Re: [LIBART] unfilled areas when drawing with transparency (alpha) ?



> I just ran into an interesting behaviour of libart where certain types of
> areas aren't filled in when using any amount of transparency (alpha level
> other than 0xFF).  The situation happens when I give the vertices of an
> area in a clockwise order.  Compare these two images:
> 
>   http://www.folta.net/drew/fill_EE.png
>   http://www.folta.net/drew/fill_FF.png

This is a deficiency in libart. Libart should not draw anything for
figures where the outline is defined clockwise. I also ran into it. The
official answer I got was the following (from Alexander Larsson) :

-----------------------------------------------------------------------
The libart svp rasterization primitives accept only what libart
sometimes calls "clean" SVPs, i.e. the winding number is 0 or 1 at each
point. If you know that your SVPs are the in the correct order and are not
self-intersecting you can use them as is. Otherwise you must use
art_svp_rewind_uncrossed() (and art_svp_uncross before that) to create a
clean SVP. When you do this you have the following alternatives for how to
interpret the winding number:

 * With @rule == ART_WIND_RULE_NONZERO, the resulting svp has a
 * winding number of 1 where @vp has a nonzero winding number.
 *
 * With @rule == ART_WIND_RULE_INTERSECT, the resulting svp has a
 * winding number of 1 where @vp has a winding number greater than
 * 1. It is useful for computing intersections.
 *
 * With @rule == ART_WIND_RULE_ODDEVEN, the resulting svp has a
 * winding number of 1 where @vp has an odd winding number. It is
 * useful for implementing the even-odd winding rule of the
 * PostScript imaging model.
 *
 * With @rule == ART_WIND_RULE_POSITIVE, the resulting svp has a
 * winding number of 1 where @vp has a positive winding number. It is
 * useful for implementing asymmetric difference.

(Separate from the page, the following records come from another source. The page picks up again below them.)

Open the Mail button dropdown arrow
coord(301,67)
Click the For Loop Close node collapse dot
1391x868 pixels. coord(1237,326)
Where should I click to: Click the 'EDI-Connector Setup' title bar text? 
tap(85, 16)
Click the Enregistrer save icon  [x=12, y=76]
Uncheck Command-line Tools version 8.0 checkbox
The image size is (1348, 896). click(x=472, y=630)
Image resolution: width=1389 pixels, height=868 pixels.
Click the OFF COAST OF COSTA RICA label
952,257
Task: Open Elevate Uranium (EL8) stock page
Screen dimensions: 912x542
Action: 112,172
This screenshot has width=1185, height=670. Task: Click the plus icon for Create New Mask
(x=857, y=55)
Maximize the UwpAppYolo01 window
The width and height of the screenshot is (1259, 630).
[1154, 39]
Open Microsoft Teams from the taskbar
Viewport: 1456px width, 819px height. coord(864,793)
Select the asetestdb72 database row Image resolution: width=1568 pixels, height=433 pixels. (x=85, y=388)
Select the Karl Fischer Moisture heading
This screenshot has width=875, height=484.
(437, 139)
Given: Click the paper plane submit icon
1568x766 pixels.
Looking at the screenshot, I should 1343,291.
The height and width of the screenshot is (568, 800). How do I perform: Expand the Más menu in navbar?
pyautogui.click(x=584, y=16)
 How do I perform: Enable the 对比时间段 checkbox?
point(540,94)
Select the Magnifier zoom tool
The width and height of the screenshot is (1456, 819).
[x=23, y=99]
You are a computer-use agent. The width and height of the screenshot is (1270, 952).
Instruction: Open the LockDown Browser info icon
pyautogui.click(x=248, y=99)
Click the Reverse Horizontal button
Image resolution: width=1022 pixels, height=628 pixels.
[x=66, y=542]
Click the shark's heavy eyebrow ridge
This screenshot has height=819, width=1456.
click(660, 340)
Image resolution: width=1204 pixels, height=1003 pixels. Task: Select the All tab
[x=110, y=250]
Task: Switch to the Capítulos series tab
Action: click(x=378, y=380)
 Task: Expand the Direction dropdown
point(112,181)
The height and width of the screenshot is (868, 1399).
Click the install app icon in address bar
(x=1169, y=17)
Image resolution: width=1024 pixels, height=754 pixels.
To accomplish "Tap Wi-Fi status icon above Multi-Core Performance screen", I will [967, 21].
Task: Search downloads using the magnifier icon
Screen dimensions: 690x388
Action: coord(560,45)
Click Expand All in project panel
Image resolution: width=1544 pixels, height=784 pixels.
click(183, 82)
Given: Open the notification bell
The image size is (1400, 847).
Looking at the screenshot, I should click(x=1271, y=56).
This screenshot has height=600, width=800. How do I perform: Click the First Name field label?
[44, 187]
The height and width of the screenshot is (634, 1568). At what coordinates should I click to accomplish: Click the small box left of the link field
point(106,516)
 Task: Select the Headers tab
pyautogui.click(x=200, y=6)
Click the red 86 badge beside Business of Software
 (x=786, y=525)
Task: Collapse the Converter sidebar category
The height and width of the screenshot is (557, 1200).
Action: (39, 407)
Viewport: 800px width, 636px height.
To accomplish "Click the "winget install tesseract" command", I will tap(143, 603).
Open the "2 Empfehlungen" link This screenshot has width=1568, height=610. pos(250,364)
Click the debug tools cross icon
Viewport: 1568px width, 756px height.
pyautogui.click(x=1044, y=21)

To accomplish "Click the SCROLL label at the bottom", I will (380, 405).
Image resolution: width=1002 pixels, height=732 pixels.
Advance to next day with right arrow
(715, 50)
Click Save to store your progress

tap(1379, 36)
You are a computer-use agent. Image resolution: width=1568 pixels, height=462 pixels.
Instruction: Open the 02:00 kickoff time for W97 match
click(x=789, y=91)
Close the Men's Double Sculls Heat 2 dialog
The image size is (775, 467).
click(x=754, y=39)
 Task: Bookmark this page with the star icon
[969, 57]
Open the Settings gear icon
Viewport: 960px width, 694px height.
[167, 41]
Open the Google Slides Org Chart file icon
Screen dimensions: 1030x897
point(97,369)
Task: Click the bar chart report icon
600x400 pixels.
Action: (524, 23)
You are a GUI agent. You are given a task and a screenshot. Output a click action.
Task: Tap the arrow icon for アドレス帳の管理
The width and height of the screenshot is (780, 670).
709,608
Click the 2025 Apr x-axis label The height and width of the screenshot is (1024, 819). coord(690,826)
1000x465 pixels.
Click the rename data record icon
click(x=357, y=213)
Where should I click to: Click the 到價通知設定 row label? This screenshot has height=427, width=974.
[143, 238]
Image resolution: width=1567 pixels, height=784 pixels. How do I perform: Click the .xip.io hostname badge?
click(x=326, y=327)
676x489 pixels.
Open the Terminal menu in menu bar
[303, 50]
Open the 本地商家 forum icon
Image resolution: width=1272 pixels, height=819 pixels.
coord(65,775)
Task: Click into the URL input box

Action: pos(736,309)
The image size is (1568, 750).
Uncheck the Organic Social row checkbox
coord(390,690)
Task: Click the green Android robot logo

If you do this the rendering primitives will work with your SVPs and you
will not get the kinds of issues that the GIF you sent shows.
-----------------------------------------------------------------------

But you will find out that you will also have to perturb the paths
in order to avoid some special cases where libart is not numerically
stable. But this is another story...

Hope this helps.

    Pierre

PS: I suggest you try some other library, like AGG2 (www.antigrain.com)
    which is getting quite stable now.